*** Block opens ***

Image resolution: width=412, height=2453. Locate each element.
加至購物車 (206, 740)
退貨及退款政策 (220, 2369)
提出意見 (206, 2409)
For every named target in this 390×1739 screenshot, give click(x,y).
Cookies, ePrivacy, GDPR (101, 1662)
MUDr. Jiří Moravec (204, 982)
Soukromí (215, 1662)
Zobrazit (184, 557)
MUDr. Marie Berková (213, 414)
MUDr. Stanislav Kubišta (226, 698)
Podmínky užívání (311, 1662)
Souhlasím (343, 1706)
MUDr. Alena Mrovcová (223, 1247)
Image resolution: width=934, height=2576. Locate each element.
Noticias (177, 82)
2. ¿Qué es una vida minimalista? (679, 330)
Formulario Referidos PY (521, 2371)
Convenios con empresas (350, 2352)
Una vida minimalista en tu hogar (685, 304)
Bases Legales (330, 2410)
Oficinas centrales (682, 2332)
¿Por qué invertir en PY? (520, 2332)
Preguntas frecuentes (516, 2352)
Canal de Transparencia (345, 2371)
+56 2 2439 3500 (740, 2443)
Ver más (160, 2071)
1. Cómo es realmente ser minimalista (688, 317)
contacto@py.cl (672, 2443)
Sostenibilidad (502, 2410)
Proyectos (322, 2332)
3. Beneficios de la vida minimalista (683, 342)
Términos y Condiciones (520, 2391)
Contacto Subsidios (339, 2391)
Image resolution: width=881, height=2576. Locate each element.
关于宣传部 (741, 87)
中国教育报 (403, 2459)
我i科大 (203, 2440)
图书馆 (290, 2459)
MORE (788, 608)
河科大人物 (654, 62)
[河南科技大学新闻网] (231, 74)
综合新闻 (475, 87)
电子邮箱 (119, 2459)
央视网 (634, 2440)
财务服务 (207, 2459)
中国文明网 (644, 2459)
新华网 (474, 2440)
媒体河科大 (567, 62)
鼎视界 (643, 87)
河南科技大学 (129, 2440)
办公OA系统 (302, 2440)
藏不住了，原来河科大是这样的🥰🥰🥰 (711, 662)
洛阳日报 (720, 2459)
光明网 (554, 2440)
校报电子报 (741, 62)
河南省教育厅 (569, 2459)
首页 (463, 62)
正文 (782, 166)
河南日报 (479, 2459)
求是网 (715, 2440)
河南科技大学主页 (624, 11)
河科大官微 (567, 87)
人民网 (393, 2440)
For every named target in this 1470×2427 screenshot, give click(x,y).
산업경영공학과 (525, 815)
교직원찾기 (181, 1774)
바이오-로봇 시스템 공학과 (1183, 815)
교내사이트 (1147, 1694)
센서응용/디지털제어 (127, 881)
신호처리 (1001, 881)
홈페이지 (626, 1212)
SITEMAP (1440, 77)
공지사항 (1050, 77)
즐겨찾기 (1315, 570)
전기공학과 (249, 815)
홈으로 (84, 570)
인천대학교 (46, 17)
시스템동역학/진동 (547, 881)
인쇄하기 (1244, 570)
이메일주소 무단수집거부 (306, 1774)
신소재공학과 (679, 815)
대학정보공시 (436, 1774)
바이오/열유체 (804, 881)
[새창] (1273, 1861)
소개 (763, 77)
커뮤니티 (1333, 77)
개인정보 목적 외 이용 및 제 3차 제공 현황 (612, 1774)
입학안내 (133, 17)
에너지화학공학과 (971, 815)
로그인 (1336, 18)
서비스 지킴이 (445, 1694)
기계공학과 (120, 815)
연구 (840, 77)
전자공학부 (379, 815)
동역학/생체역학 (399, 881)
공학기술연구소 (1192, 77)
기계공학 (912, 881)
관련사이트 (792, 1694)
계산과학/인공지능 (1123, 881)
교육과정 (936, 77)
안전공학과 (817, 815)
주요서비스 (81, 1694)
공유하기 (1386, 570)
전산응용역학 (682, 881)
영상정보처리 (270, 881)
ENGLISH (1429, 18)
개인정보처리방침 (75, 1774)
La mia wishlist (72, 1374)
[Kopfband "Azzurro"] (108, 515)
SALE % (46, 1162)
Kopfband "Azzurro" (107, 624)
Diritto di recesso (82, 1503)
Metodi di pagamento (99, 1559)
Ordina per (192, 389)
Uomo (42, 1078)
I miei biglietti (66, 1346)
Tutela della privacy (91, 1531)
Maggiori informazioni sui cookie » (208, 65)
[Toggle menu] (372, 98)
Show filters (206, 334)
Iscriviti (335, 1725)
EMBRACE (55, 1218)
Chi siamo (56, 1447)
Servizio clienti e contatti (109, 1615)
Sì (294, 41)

*** Block closes ***

Type out the entries exactly as they appear above.

EXERCISE ANSWER.
Image resolution: width=412, height=2453. Locate each element.
加至購物車 (206, 740)
退貨及退款政策 (220, 2369)
提出意見 (206, 2409)
For every named target in this 390×1739 screenshot, give click(x,y).
Cookies, ePrivacy, GDPR (101, 1662)
MUDr. Jiří Moravec (204, 982)
Soukromí (215, 1662)
Zobrazit (184, 557)
MUDr. Marie Berková (213, 414)
MUDr. Stanislav Kubišta (226, 698)
Podmínky užívání (311, 1662)
Souhlasím (343, 1706)
MUDr. Alena Mrovcová (223, 1247)
Image resolution: width=934, height=2576. Locate each element.
Noticias (177, 82)
2. ¿Qué es una vida minimalista? (679, 330)
Formulario Referidos PY (521, 2371)
Convenios con empresas (350, 2352)
Una vida minimalista en tu hogar (685, 304)
Bases Legales (330, 2410)
Oficinas centrales (682, 2332)
¿Por qué invertir en PY? (520, 2332)
Preguntas frecuentes (516, 2352)
Canal de Transparencia (345, 2371)
+56 2 2439 3500 (740, 2443)
Ver más (160, 2071)
1. Cómo es realmente ser minimalista (688, 317)
contacto@py.cl (672, 2443)
Sostenibilidad (502, 2410)
Proyectos (322, 2332)
3. Beneficios de la vida minimalista (683, 342)
Términos y Condiciones (520, 2391)
Contacto Subsidios (339, 2391)
Image resolution: width=881, height=2576. Locate each element.
关于宣传部 (741, 87)
中国教育报 (403, 2459)
我i科大 (203, 2440)
图书馆 (290, 2459)
MORE (788, 608)
河科大人物 (654, 62)
[河南科技大学新闻网] (231, 74)
综合新闻 (475, 87)
电子邮箱 (119, 2459)
央视网 (634, 2440)
财务服务 (207, 2459)
中国文明网 (644, 2459)
新华网 (474, 2440)
媒体河科大 (567, 62)
鼎视界 (643, 87)
河南科技大学 (129, 2440)
办公OA系统 (302, 2440)
藏不住了，原来河科大是这样的🥰🥰🥰 (711, 662)
洛阳日报 (720, 2459)
光明网 (554, 2440)
校报电子报 (741, 62)
河南省教育厅 (569, 2459)
首页 (463, 62)
正文 (782, 166)
河南日报 (479, 2459)
求是网 (715, 2440)
河南科技大学主页 (624, 11)
河科大官微 (567, 87)
人民网 (393, 2440)
For every named target in this 1470×2427 screenshot, give click(x,y).
산업경영공학과 (525, 815)
교직원찾기 (181, 1774)
바이오-로봇 시스템 공학과 (1183, 815)
교내사이트 (1147, 1694)
센서응용/디지털제어 (127, 881)
신호처리 (1001, 881)
홈페이지 (626, 1212)
SITEMAP (1440, 77)
공지사항 (1050, 77)
즐겨찾기 (1315, 570)
전기공학과 (249, 815)
홈으로 (84, 570)
인천대학교 (46, 17)
시스템동역학/진동 (547, 881)
인쇄하기 (1244, 570)
이메일주소 무단수집거부 (306, 1774)
신소재공학과 (679, 815)
대학정보공시 (436, 1774)
바이오/열유체 (804, 881)
[새창] (1273, 1861)
소개 (763, 77)
커뮤니티 (1333, 77)
개인정보 목적 외 이용 및 제 3차 제공 현황 (612, 1774)
입학안내 (133, 17)
에너지화학공학과 (971, 815)
로그인 (1336, 18)
서비스 지킴이 (445, 1694)
기계공학과 (120, 815)
연구 (840, 77)
전자공학부 (379, 815)
동역학/생체역학 (399, 881)
공학기술연구소 (1192, 77)
기계공학 (912, 881)
관련사이트 (792, 1694)
계산과학/인공지능 (1123, 881)
교육과정 (936, 77)
안전공학과 (817, 815)
주요서비스 (81, 1694)
공유하기 (1386, 570)
전산응용역학 (682, 881)
영상정보처리 (270, 881)
ENGLISH (1429, 18)
개인정보처리방침 (75, 1774)
La mia wishlist (72, 1374)
[Kopfband "Azzurro"] (108, 515)
SALE % (46, 1162)
Kopfband "Azzurro" (107, 624)
Diritto di recesso (82, 1503)
Metodi di pagamento (99, 1559)
Ordina per (192, 389)
Uomo (42, 1078)
I miei biglietti (66, 1346)
Tutela della privacy (91, 1531)
Maggiori informazioni sui cookie » (208, 65)
[Toggle menu] (372, 98)
Show filters (206, 334)
Iscriviti (335, 1725)
EMBRACE (55, 1218)
Chi siamo (56, 1447)
Servizio clienti e contatti (109, 1615)
Sì (294, 41)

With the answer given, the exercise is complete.